## Task objective
Answer these questions from the passage below about the convicts near Macquarie Harbour.
(a) Which man was killed first, and into how many portions was he divided?
(b) Where were Kennelly and Brown found?
(c) Who was killed after five convicts were left?

BEGIN Passage provided

The terrain was inhospitable and they soon began to straggle. They got hungry and they quarrelled. Kennelly made what might have been a joke. "I'm so weak," he said, "that I could eat a piece of a man." Before Kennelly could say, "Don't get me wrong," one William Dalton met his end (and an axe). The convicts divided him into "seven roughly equal portions."

All well and good. Now though the weakest among the seven were beginning to fret. Did they look a little too appetising? It was a sort of pre-Genesis-FAI-bloodletting scenario but with worse costumes.

Kennelly and a man known as "Little" Brown dropped back and disappeared into the forest mazes. The others briefly gave chase. Some days later Kennelly and Brown were found on the shores of Macquarie Harbour with pieces of human flesh in their pockets. They both died within days and it wasn't until much later that the authorities came to believe the truth about the takeaway Kennelly and Brown were carrying.

Of the five convicts left, a Thomas Bodenham was the next on the menu. Then four hobbled on, eyeing each other warily or hungrily.

END Passage provided
BEGIN Dataset excerpts

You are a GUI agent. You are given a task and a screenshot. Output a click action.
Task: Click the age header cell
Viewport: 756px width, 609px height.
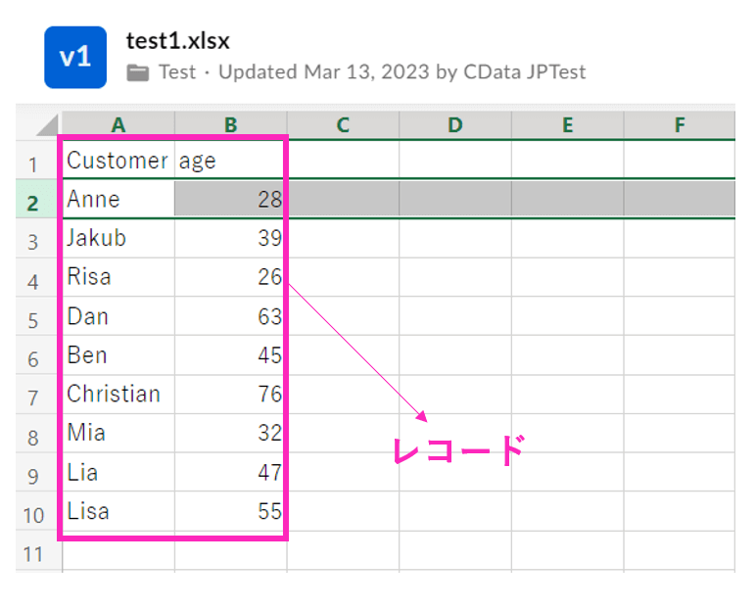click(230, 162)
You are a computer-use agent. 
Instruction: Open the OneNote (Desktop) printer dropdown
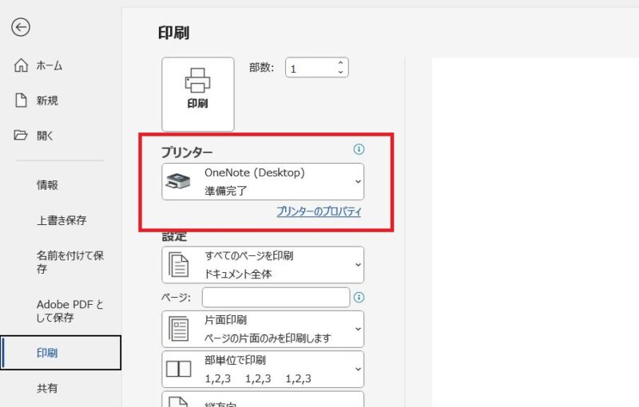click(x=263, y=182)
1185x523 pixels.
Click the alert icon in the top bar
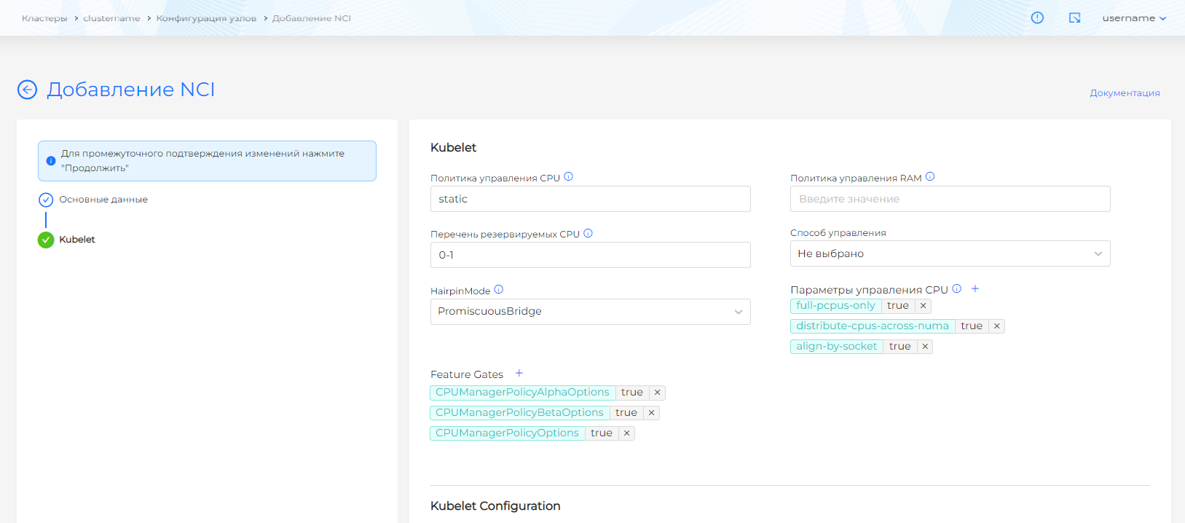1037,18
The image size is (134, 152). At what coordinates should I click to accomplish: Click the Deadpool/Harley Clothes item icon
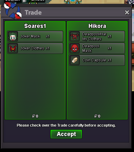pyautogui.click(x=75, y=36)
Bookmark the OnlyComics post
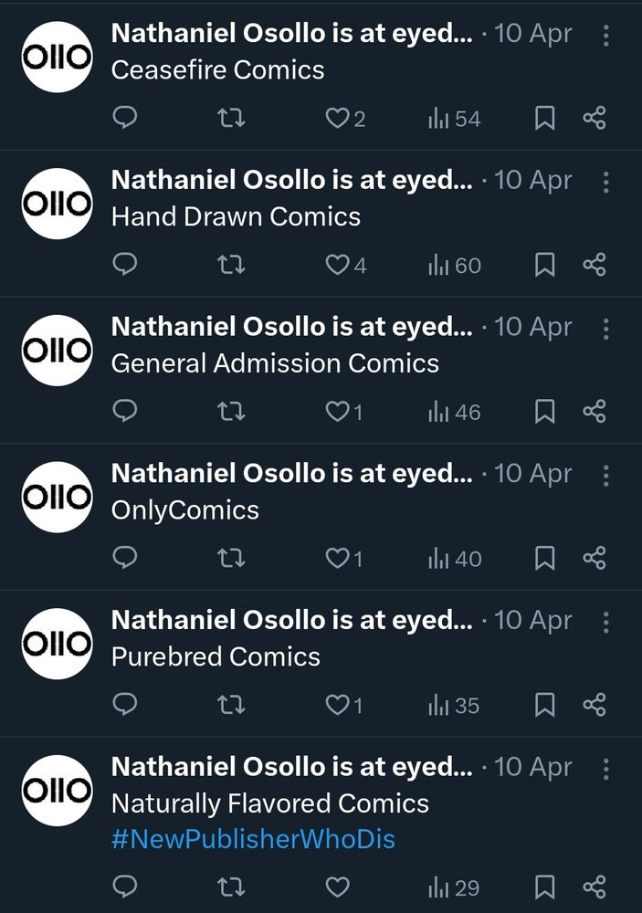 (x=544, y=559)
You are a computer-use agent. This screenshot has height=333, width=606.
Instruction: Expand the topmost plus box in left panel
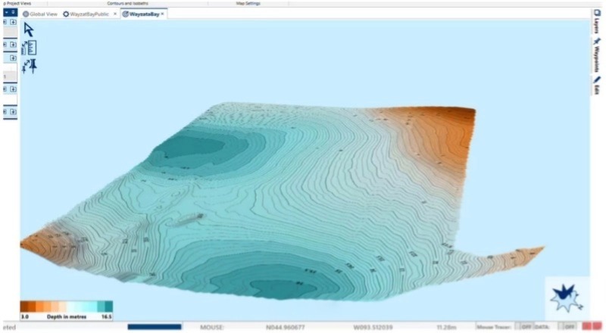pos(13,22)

END Dataset excerpts

## Answer to this exercise
(a) William Dalton; he was divided into seven roughly equal portions.
(b) On the shores of Macquarie Harbour.
(c) Thomas Bodenham.